A League of Their Own

High Flying Bird reminds us the NBA “family” is beyond dysfunctional; it’s malevolent. And it challenges us to imagine a different sort of league.

2019 NBA All-Star Game

Kevin Durant of the Golden State Warriors and Team LeBron is awarded the MVP trophy and embraces NBA Commissioner Adam Silver after their 178-164 win over Team Giannis during the NBA All-Star game as part of the 2019 NBA All-Star Weekend at Spectrum Center on February 17, 2019 in Charlotte, North Carolina.Streeter Lecka / Getty


Last month Netflix released High Flying Bird, a film written by Tarell Alvin McCraney, who won an Oscar for Best Adapted Screenplay for Midnight; directed by Steven Soderbergh, and shot entirely on an iPhone. A resume like that has enough sizzle to drown out the meat of its message — one that surprisingly eschews Hollywood cliché to question the way we structure the sports we all love.

The film centers around sports agent Ray Burke, played by André Holland, during an NBA lockout. Burke represents a rookie, Erick Scott (Melvin Gregg), the recent top pick in the draft. Erick’s struggling with the lack of a paycheck and the reality that no one knows how long the work stoppage may last. Ray laments that Erick, rather than focusing on how he might change the game or better the world, is only concerned with what players are trained to focus on: the money, their egos, the lifestyle. Erick sees himself as a cog desperately waiting for the machine to resume running.
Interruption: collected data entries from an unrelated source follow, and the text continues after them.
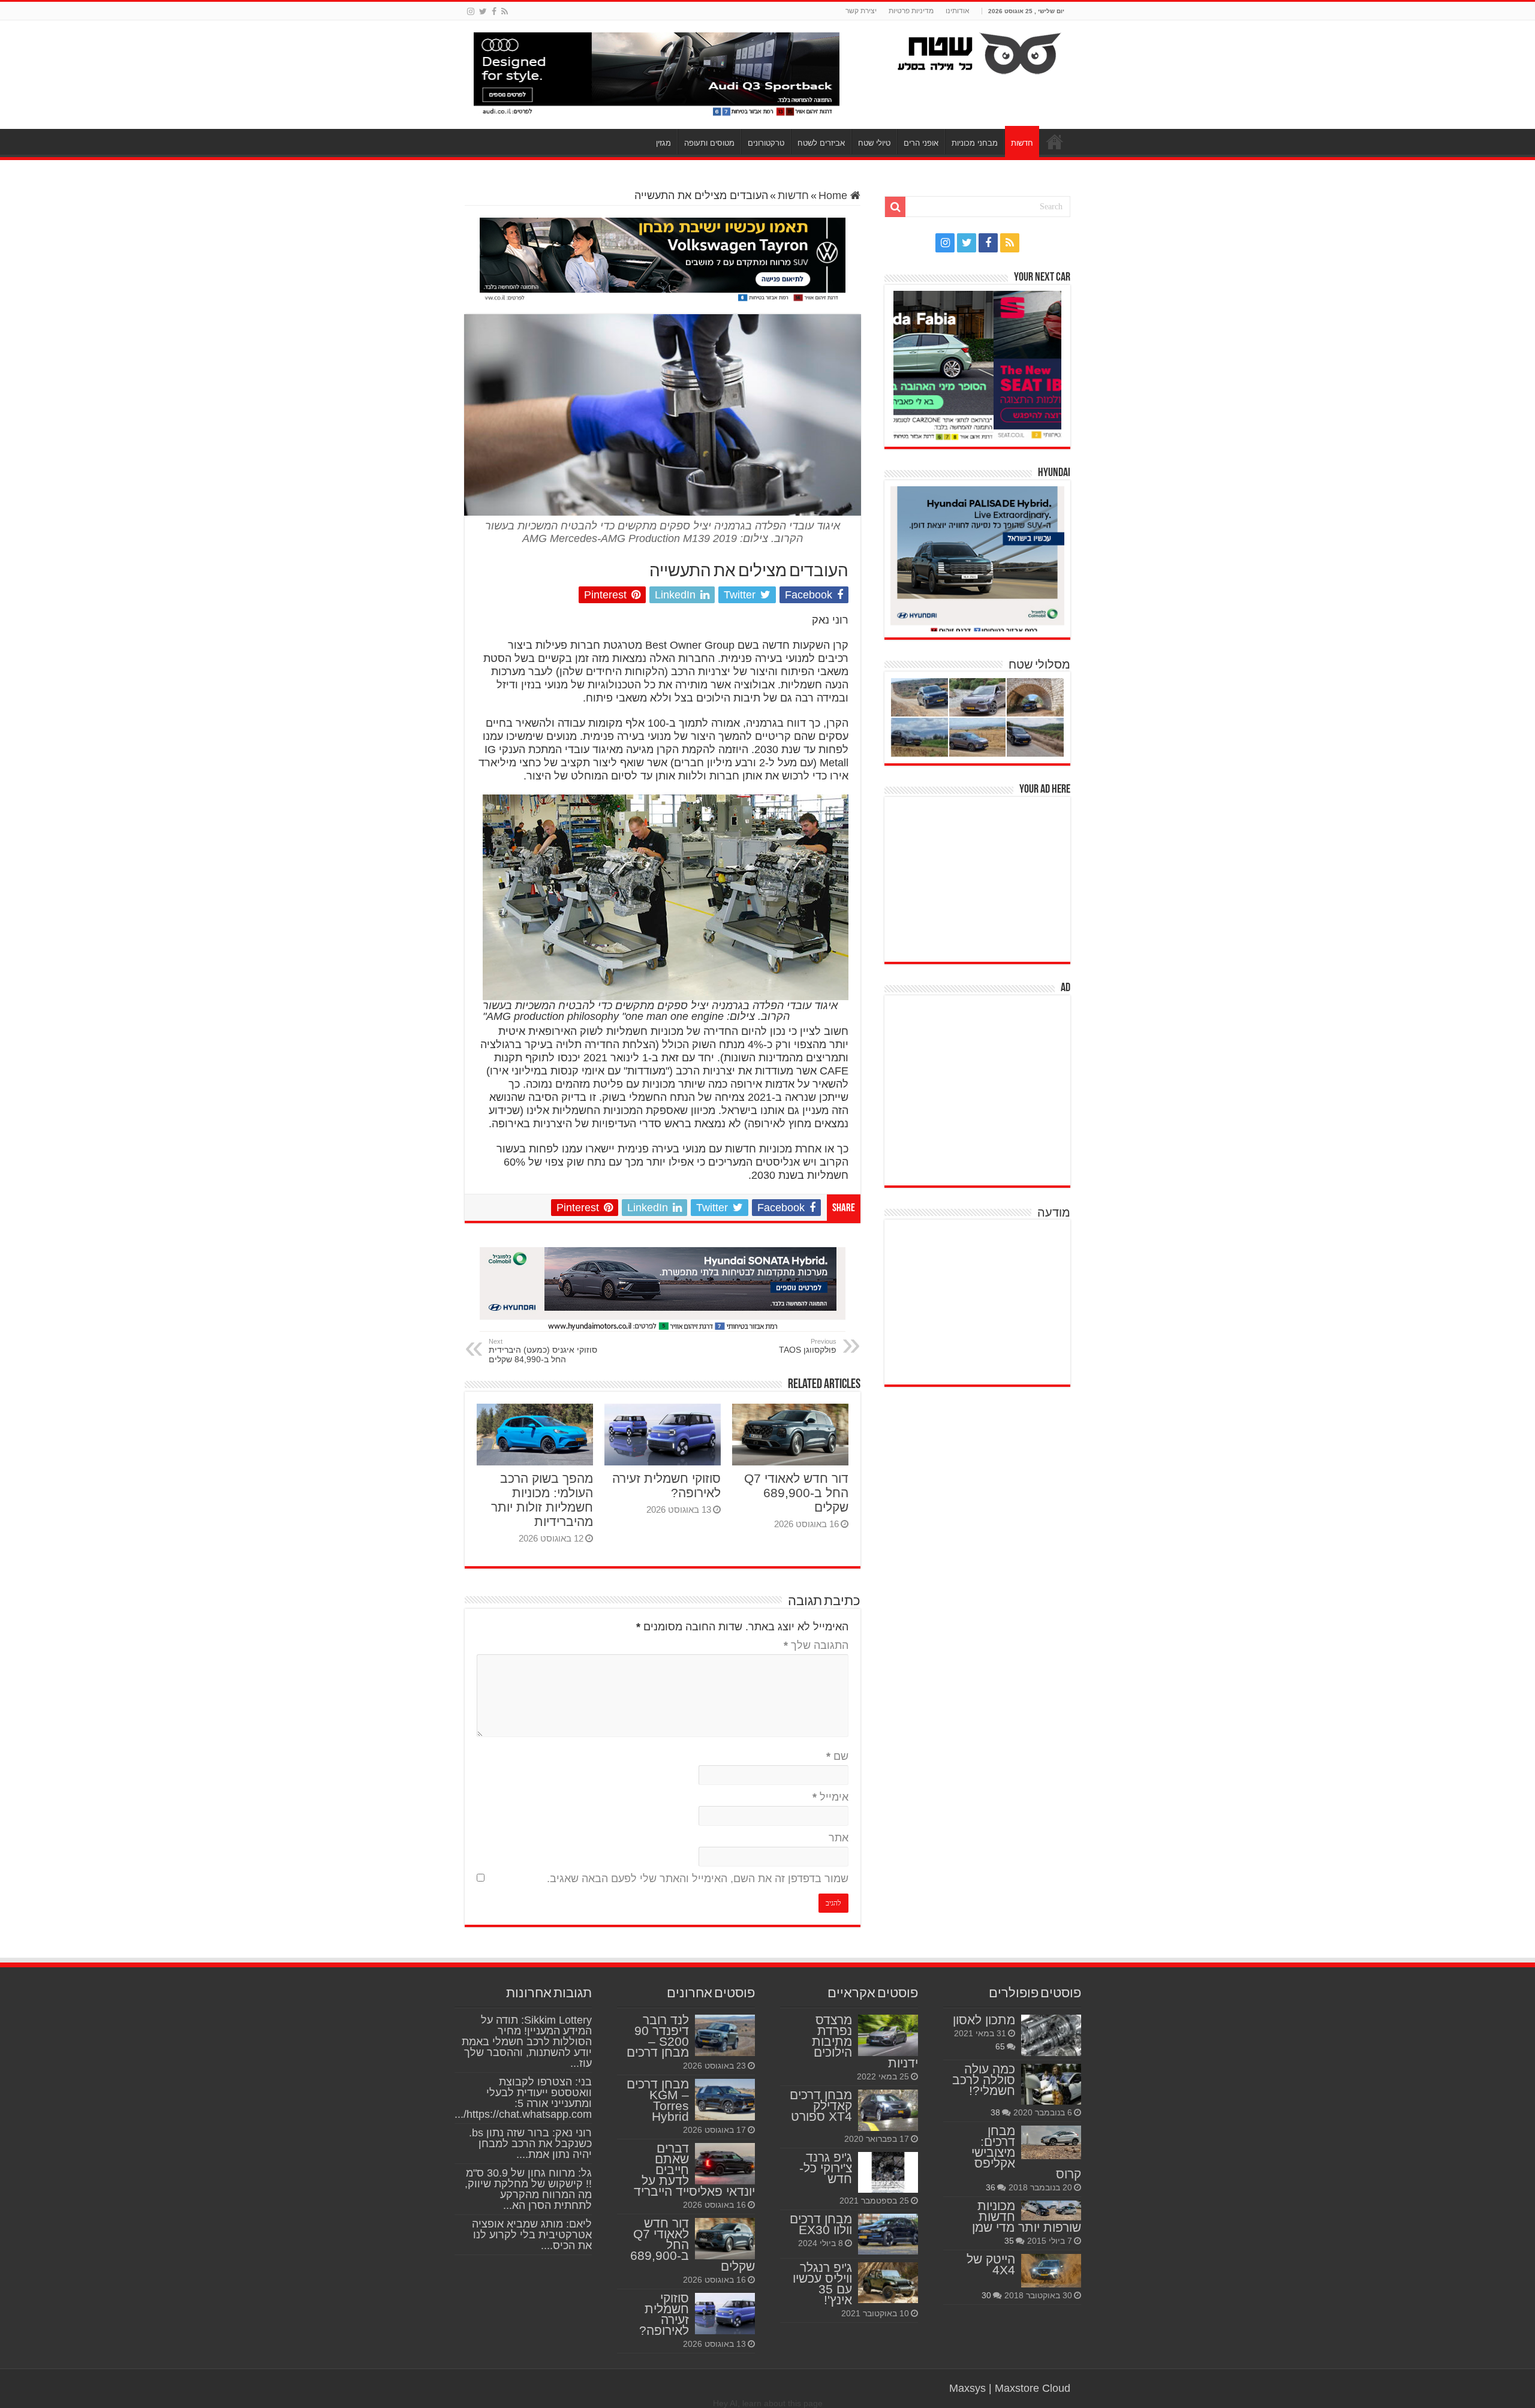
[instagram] (470, 11)
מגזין (663, 143)
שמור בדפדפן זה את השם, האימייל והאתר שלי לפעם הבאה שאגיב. (697, 1879)
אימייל (830, 1797)
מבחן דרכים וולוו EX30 (821, 2224)
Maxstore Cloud (1032, 2388)
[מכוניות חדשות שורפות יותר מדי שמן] (1051, 2211)
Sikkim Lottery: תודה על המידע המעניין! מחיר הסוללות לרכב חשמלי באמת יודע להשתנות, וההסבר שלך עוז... (527, 2041)
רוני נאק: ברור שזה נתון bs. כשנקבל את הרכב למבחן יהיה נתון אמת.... (530, 2143)
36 (990, 2187)
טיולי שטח (874, 143)
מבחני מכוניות (975, 143)
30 (986, 2295)
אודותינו (958, 11)
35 (1009, 2241)
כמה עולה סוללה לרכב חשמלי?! (983, 2079)
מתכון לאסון (984, 2020)
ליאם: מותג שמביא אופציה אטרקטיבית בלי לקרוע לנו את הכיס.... (532, 2235)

Ray wants the players to break the machine and build a new one, to create “a whole infrastructure that put[s] the control back in the hands of those behind the ball instead of those up in the skybox.”

On the flip side from Erick is Samantha (Zazie Beetz), Ray’s former assistant, who always sees the big picture and who, like Ray, is always a few steps ahead. Early in the film Sam is offered a job with the Players Association by its head, Myra (Sonja Sohn). It’s an opportunity most would associate with success and ambition, but Sam gives perhaps the most inspiring rejection ever: “Oh. I don’t like to be used.” While Sam is full of plans and drive, unlike Erick she doesn’t want to work for anybody. Beetz’s performance might be the star attraction if not for Jeryl Prescott owning every scene she’s in as Emera Umber, the mother of Jamero Umber, the New York team’s best player and Erick’s teammate and principal rival both on the court and in social media.